Sunday, April 09, 2006

Thoughts on marketing research - in no particular order...

I ran a major marketing research company for 9 years, although I'm far from a market researcher - actually, I was pretty cynical about market research in general going in because I saw clearly what it could become and what it seems to be developing into.

To give a little background - when I went into the marketing research industry so short a time ago, it was still an industry populated by giants and visionaries - Angus Reid was still Angus Reid, Taylor Nelson was still a fabulous independent, and Martin Goldfarb was still running the original Goldfarb - the one that meant so much. When "globalization" became the buzzword of the late 90's, an explosion of acquisition took place - a frenzy of consolidation into large conglomerates that pushed most of those visionaries to the side and, as the beancounters and cost cutters got in, moved the industry into a period of commoditization. From where I'm sitting - it got safe. It became corporate. It became an industry dominated by factory type operations churning out very good, but very safe, ideas - and because of their size, those large firms had a large investment in certain methodologies and technologies to protect - big phone rooms, big CATI investments, big investments in process oriented reductive quantitative products, and big investments in focus group facilities styled after a 1960's board room.

What's the problem with all that? Well, I suppose nothing, if all you want is to find out is a simple answer to a simple question. In reality, there is some fabulous work being done across the marketing research industry in social research, political and opinion polling, in health care and many other areas. But what I find missing from marketing research - the part of it that relates to the world of marketing - is just that - the marketing part.

Too much emphasis on advanced statistical techniques as an end unto themselves as firms look for higher margin work (having commoditized the rest), too little emphasis on real marketing insight, too little willingness to move off methods that probably no longer work (if they ever did) and a dogged persistence in thinking that qualitative and quantitative research are two different, mutually exclusive things.

A few years ago, I noticed the marketing research industry splitting into two camps - the big conglomerates, the 'factory' type operations, who are tremendously efficient machines and who dominate the industry through their size and control over it's key institutions, and the 'boutique' firms, who differentiated themselves either by specialization (not a bad thing, but vulnerable) or by being 'insight' providers - in essence, allow the commoditization of the process parts and provide a high level of consulting advice (the interesting ones).

There's a third type today, and it's coming in under the radar of the industry. That is - the small, integrated marketing services firm that provides broad marketing advice, usually starting at the brand level, and working it's way down to very actionable strategic and sometimes tactical advice, using certain market research techniques as a support and platform for their studies - but what's different about these firms is - they have integrated the research and internalized it in their process in a holistic manner, they don't sell market research as a side option, they don't call themselves market research fims, they aren't members of the market research association (but they are members of the marketing associations) - they are evolving completely under the radar of the research industry - and in my humble opinion, this might be the next wave.

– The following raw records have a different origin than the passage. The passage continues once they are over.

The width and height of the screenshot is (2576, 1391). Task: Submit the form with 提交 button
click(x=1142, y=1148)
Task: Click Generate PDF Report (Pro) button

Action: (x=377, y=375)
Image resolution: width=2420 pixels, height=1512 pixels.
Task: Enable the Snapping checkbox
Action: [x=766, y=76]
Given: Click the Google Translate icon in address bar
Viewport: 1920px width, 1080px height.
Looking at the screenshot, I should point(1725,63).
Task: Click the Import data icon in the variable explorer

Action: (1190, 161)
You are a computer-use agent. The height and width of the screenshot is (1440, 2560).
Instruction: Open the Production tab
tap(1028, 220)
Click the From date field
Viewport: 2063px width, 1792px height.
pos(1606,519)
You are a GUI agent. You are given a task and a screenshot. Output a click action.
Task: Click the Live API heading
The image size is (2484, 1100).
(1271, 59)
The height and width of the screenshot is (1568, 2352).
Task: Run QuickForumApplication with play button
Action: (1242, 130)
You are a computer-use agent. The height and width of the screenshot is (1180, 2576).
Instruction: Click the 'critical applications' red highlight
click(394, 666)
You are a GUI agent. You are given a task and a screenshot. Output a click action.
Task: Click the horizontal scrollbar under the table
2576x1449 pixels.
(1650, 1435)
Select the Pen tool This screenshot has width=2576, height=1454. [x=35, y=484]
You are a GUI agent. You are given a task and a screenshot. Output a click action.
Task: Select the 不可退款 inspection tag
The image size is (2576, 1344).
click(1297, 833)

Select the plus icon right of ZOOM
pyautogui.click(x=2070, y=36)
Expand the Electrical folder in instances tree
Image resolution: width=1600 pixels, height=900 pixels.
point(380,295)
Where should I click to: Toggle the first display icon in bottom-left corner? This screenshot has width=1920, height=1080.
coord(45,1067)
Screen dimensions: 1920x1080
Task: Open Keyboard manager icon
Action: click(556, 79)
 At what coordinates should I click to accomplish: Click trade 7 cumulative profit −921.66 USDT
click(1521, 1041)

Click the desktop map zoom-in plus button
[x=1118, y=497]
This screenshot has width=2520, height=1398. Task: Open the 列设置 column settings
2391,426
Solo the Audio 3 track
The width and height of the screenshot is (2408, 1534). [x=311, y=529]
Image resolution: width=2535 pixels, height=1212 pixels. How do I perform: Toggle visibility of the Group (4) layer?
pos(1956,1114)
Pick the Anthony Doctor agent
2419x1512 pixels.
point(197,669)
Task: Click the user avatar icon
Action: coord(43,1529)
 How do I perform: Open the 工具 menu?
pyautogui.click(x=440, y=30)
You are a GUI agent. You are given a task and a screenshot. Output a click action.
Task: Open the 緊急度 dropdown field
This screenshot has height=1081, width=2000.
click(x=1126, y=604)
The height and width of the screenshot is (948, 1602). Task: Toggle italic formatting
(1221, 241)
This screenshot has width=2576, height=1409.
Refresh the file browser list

After all, there's only one reason why marketing research exists, and that is, as a component of the strategic planning process. And the biggest problem today is, the factory operations that churn out studies, but don't have enough connection to the issue that matters the most.

The big conglomerates will always exist and will keep getting bigger. The smarter ones - IPSOS, Maritz, Leger - are becoming integrated operations that build on their various component synergies. There will always be good specialty firms, the ones that can't differentiate themselves won't survive or at best will remain flat. But the biggest growth is likely to be outside the mainstream.

Interesting thought - some of the big conglomerates have been reluctant or slow to get into the internet, and have hesitated to build strong qualitative divisions. Why? Because both those areas are difficult to reduce to a process, difficult to control, and operate in somewhat uncharted territory. But in both cases, that's where the insight business is still evolving and bringing out new concepts.

And I don't buy in to the argument that it's the client's fault, you know, the old 'well, the client doesn't get it' line - sure, it's true, the client doesn't get it - if they did - they wouldn't need to hire someone to give them advice, would they? We need to respect the clients and have a professional obligation to gently educate them and use our knowledge to orient them towards the right approaches and solutions. The firms that aren't doing that are just turning out reports, and one day, the pendulum will swing back towards the ones who have the vision - and unfortunately for the research industry today that is still focused on getting bigger and more efficient, too many of those are quietly developing outside that industry - and are coming up fast.